|LESSONS from Our Lord for the World
Volume I Lesson #33
January 12, 1989
If you cry because of your love for Me, imagine how much I cry because of My Love for My children. I love them so much that you cannot understand that level of Love. I tell you, My heart aches with much pain for My people because of the great Love I have for them. My people have the desire for love, but not the willingness to love; so they
are controlled by demons of fear, disappointment, hopelessness and worry.
If only they would be willing to allow Me to help them! If only they would be willing! However, they are strapped in by “control.” They are so convinced that they can control their lives better than I could. Then, when their fear of survival has weakened them, they cry out to My Father, and damn Him for the turmoil that could have been prevented had they allowed Us to control their weakness.
I tell you, My pain comes from wanting to help My people, but they will not allow Me. Please believe Me when I say: “It is not I Who bring your turmoil.” If you believe Me, you believe in Me, and you believe in My Father’s goodness, which is My Divinity.
How can I better express to you the seriousness of this Truth and the longing I have to fill My people with love and happiness? How much would I give to My people, if they would allow Me!
My child, to the depths of the principalities of My Power I would give to them, and desire to now! This is not a game. This is real! My people think that because they do not see, it is not real. I am alive, and I dwell among you!

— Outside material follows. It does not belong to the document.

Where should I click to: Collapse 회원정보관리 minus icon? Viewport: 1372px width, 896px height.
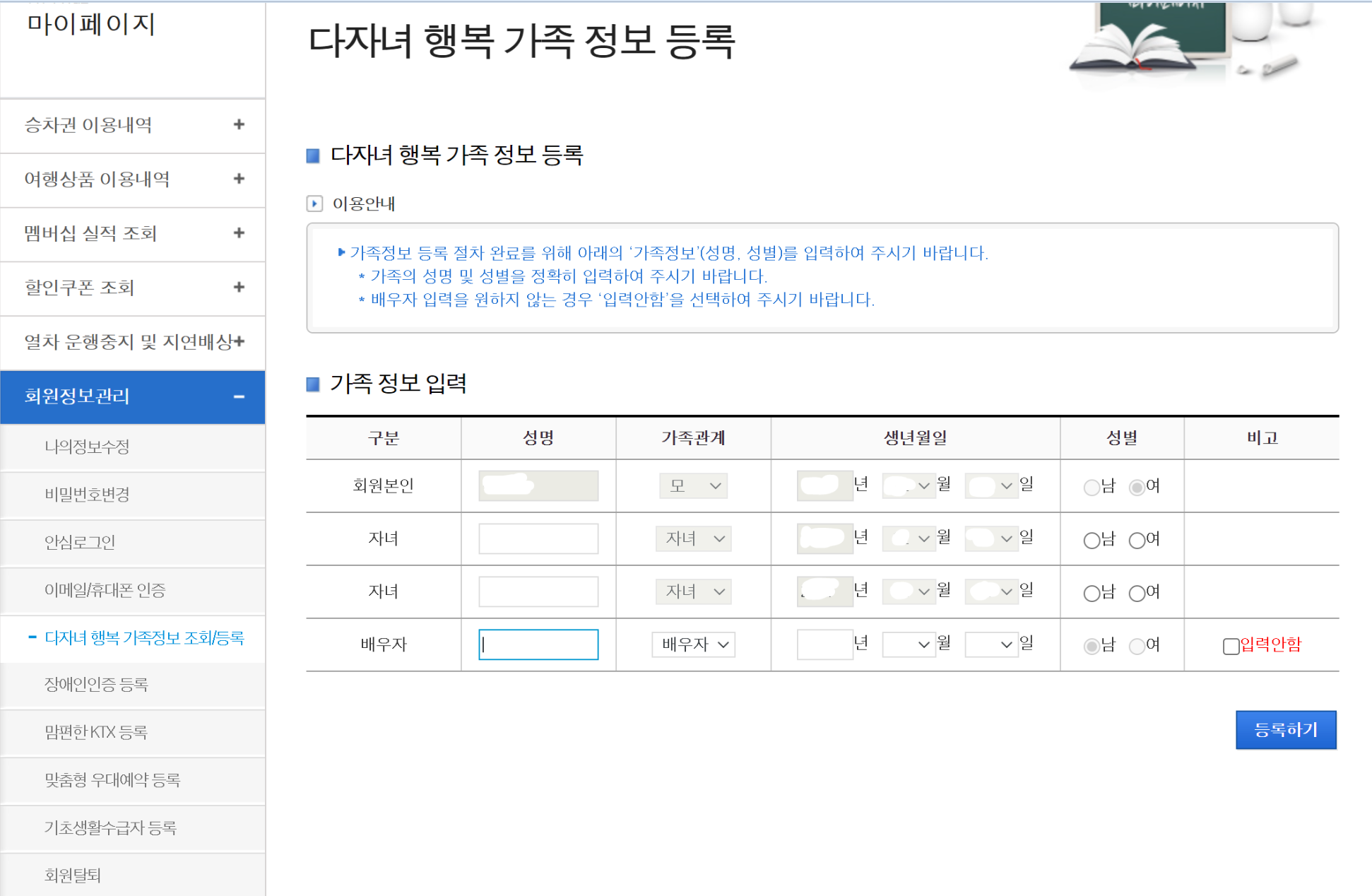point(239,397)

Your theologians will attempt to decipher this meaning, I assure you. They, instead, should pray for the discernment of My meaning in their lives. My dear one, what I see and what I hear grieves Me because of My Love for My people. My weariness stems from the pain which My Mother feels when she comforts her children and is not comforted in return!
I have been explaining this to you, so that you understand the Truth of what is to come if My people do not change and commence giving glory to My Father.